→ TO-DO LIST
1. Output the whole text comparing ReAct with chain-of-thought, word for word.
2. In the records, switch "terminal" to "browser" in everything from the line containing "Given: Open a" down to the end of the records, and output only those lines with nothing else changed. Leave the pictures out of your answer.

→ EXCERPT PROVIDED
>>>>
2.4 ReAct vs chain-of-thought alone

Chain-of-thought alone means, "Think harder inside the model." ReAct means, "Think, then interact with the world, then think again." The difference is not cosmetic.

Chain-of-thought alone is good for:

  • planning
  • decomposition
  • internal reasoning
  • summarization
  • choosing between options already in context

ReAct is needed for:

  • fetching current facts
  • exact computation
  • reading databases
  • executing side effects
  • verifying side effects
  • multi-step workflows with external state

Short comparison table

Pattern Can use fresh external facts? Can verify side effects? Typical failure
Chain-of-thought only No No plausible hallucination
Single tool call Once Rarely stops too early
ReAct loop Yes Yes loops badly if guardrails are weak
### Example: the same question under both patterns
Question: "What is the customer's current plan, and does the refund policy allow a full refund?" Chain-of-thought alone can only reason over what is already in context. If the plan is not in context, it must guess or refuse. ReAct can:
1. read the customer record
2. read the policy document
3. combine them
4. answer with evidence
That is the practical edge.
### One more subtle point
ReAct is not always better. If the task is, "Rewrite this paragraph more clearly," then tools are unnecessary. If the task is, "Calculate payroll using latest attendance logs and tax tables," then tools are necessary. Use the cheapest pattern that achieves reliability. That sentence will save you money.
---
## Chapter 3: Tool design
### 3.1 Tools are interfaces, not wishes
Beginners design tools like prayers. do_everything() handle_user_request() database_tool() These names are useless. A tool is not for your convenience alone. A tool is also for model selection. The model reads the tool name, description, and schema. Then it guesses, "Is this the right action?" So tool design is partly API design, and partly prompt design. That is the trick.
<<<<
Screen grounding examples
>>>>
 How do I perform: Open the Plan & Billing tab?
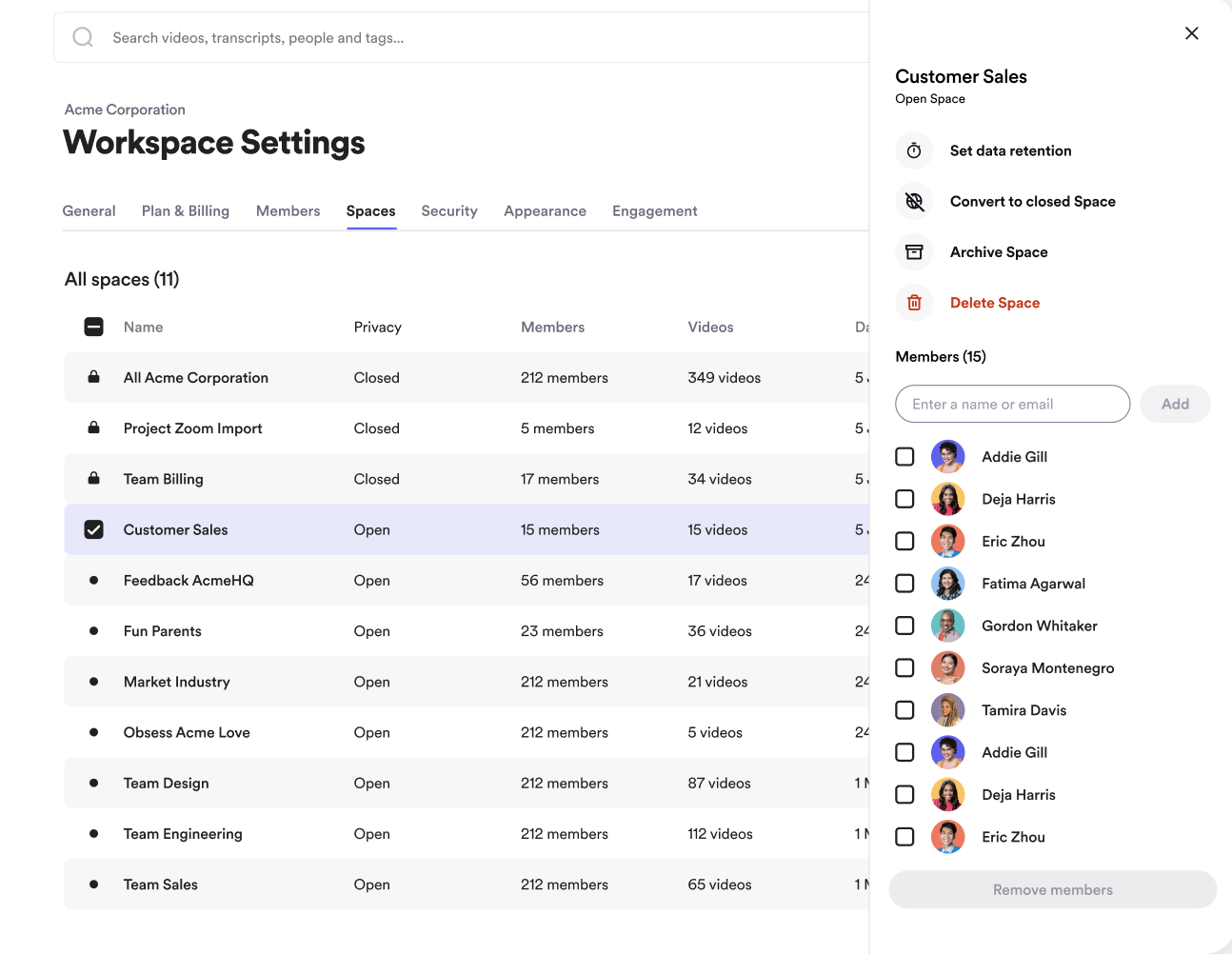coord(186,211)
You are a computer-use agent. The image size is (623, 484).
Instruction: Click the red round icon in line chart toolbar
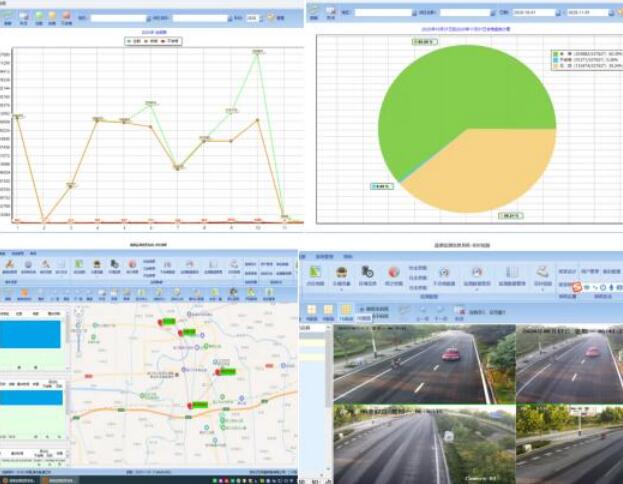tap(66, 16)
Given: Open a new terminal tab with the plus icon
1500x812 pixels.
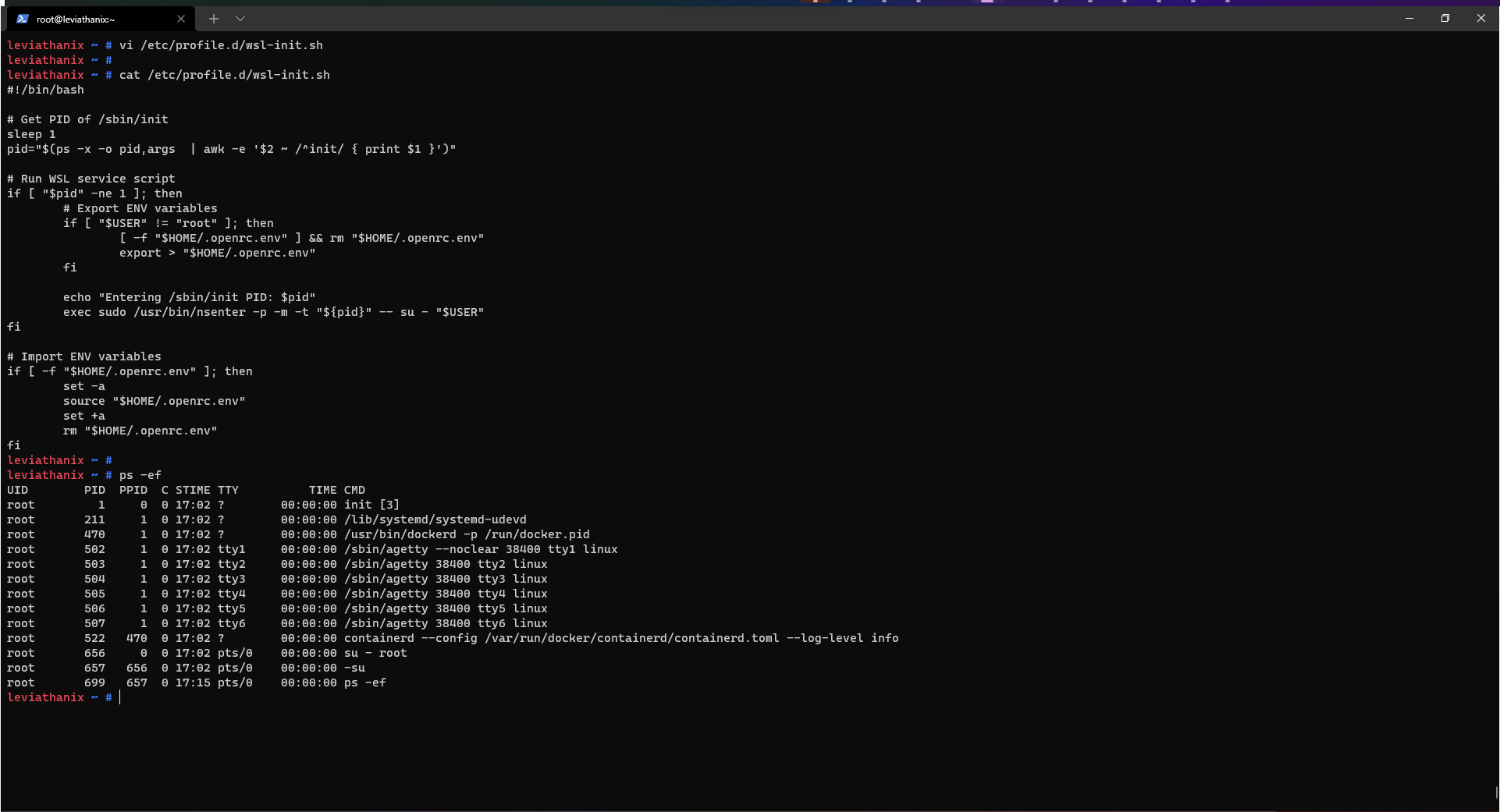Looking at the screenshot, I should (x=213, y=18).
<<<<
→ THE ANSWERS
1.
2.4 ReAct vs chain-of-thought alone

Chain-of-thought alone means, "Think harder inside the model." ReAct means, "Think, then interact with the world, then think again." The difference is not cosmetic.

Chain-of-thought alone is good for:

  • planning
  • decomposition
  • internal reasoning
  • summarization
  • choosing between options already in context

ReAct is needed for:

  • fetching current facts
  • exact computation
  • reading databases
  • executing side effects
  • verifying side effects
  • multi-step workflows with external state

Short comparison table

Pattern Can use fresh external facts? Can verify side effects? Typical failure
Chain-of-thought only No No plausible hallucination
Single tool call Once Rarely stops too early
ReAct loop Yes Yes loops badly if guardrails are weak
### Example: the same question under both patterns
Question: "What is the customer's current plan, and does the refund policy allow a full refund?" Chain-of-thought alone can only reason over what is already in context. If the plan is not in context, it must guess or refuse. ReAct can:
1. read the customer record
2. read the policy document
3. combine them
4. answer with evidence
That is the practical edge.
### One more subtle point
ReAct is not always better. If the task is, "Rewrite this paragraph more clearly," then tools are unnecessary. If the task is, "Calculate payroll using latest attendance logs and tax tables," then tools are necessary. Use the cheapest pattern that achieves reliability. That sentence will save you money.
---
## Chapter 3: Tool design
### 3.1 Tools are interfaces, not wishes
Beginners design tools like prayers. do_everything() handle_user_request() database_tool() These names are useless. A tool is not for your convenience alone. A tool is also for model selection. The model reads the tool name, description, and schema. Then it guesses, "Is this the right action?" So tool design is partly API design, and partly prompt design. That is the trick.

2.
Given: Open a new browser tab with the plus icon
1500x812 pixels.
Looking at the screenshot, I should (x=213, y=18).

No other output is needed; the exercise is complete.